Seeing my shots from last year’s Bass Summit and comparing them to this year’s, I see a number of differences. So I think it’s time I mentioned some areas where I think I’ve grown. No photographic examples this time, hopefully they’re pretty easy to see in the other posts.
If I had to contrast my current shooting style against what it was a year ago, there’s a few things that are obvious to me:
1. I’m much more comfortable getting close which is where the best
images are. By getting close, it’s easier to fill the frame and add
dimension to the shots. In essence, where you put your lens is where
you’re putting the viewer’s eye, no matter what focal length you use.
If you want the viewer to feel like he’s in the front row, you have to
be in the front row. If you shoot with a telephoto lens from the back of the room. You might still fill the frame, but it will still have a detached, voyeuristic quality.

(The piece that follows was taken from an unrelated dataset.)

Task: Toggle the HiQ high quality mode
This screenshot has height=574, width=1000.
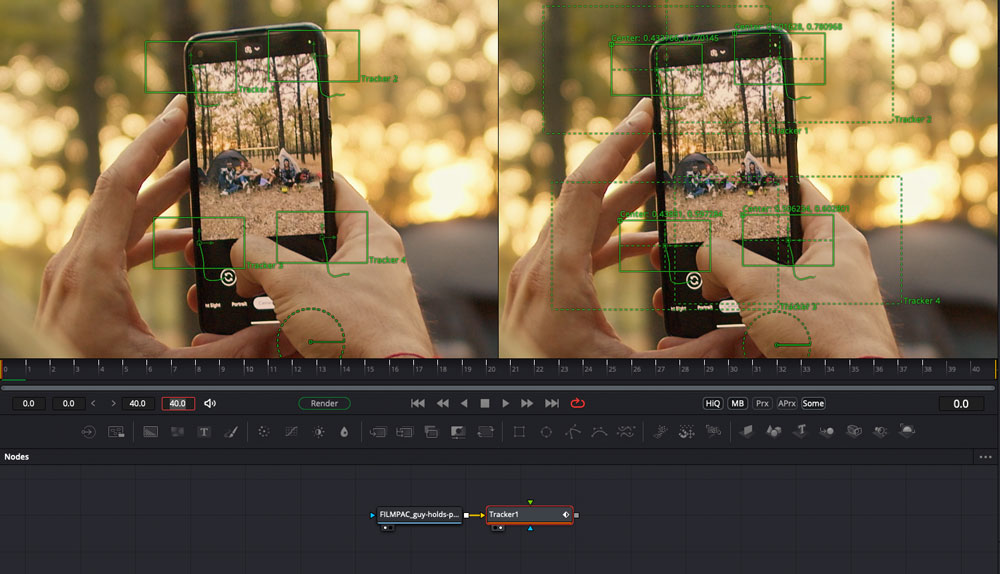Action: 712,403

2. I’m not shooting so much at a purely horizontal or vertical
orientation. The eye is pretty forgiving, and can see which way is up,
even if the vertical lines are tilted 45 degrees. A strong composition
consists of diagonal lines and placing points of interest in the proper
place in the frame according to the rule of thirds, some pretty basic
Photo 101 stuff. By trying to highlight this and being flexible with
the angle, I can maximize the strength of the composition and the
diagonal lines just fall in place. A straight shot consists of a lot of
horizontal/vertical lines, by tilting the camera slightly to one side,
those lines suddenly become diagonals, ideally pointed at one of the
points of interest.
Since the diagonal of the frame is longer than the sides, it can
effectively function as a hidden wider angle lens, letting me fit more
of the action in. At the wide end, this gives me an effective 14.1mm
lens when using my zoom at it’s widest 17mm focal length. It might not
sound like a lot, but it’s 20% wider.
Just like in music, you don’t have to follow the rules of composition
every time. But you get better results if by sacrificing one rule, you
follow two others more closely. That can define a style all on its own.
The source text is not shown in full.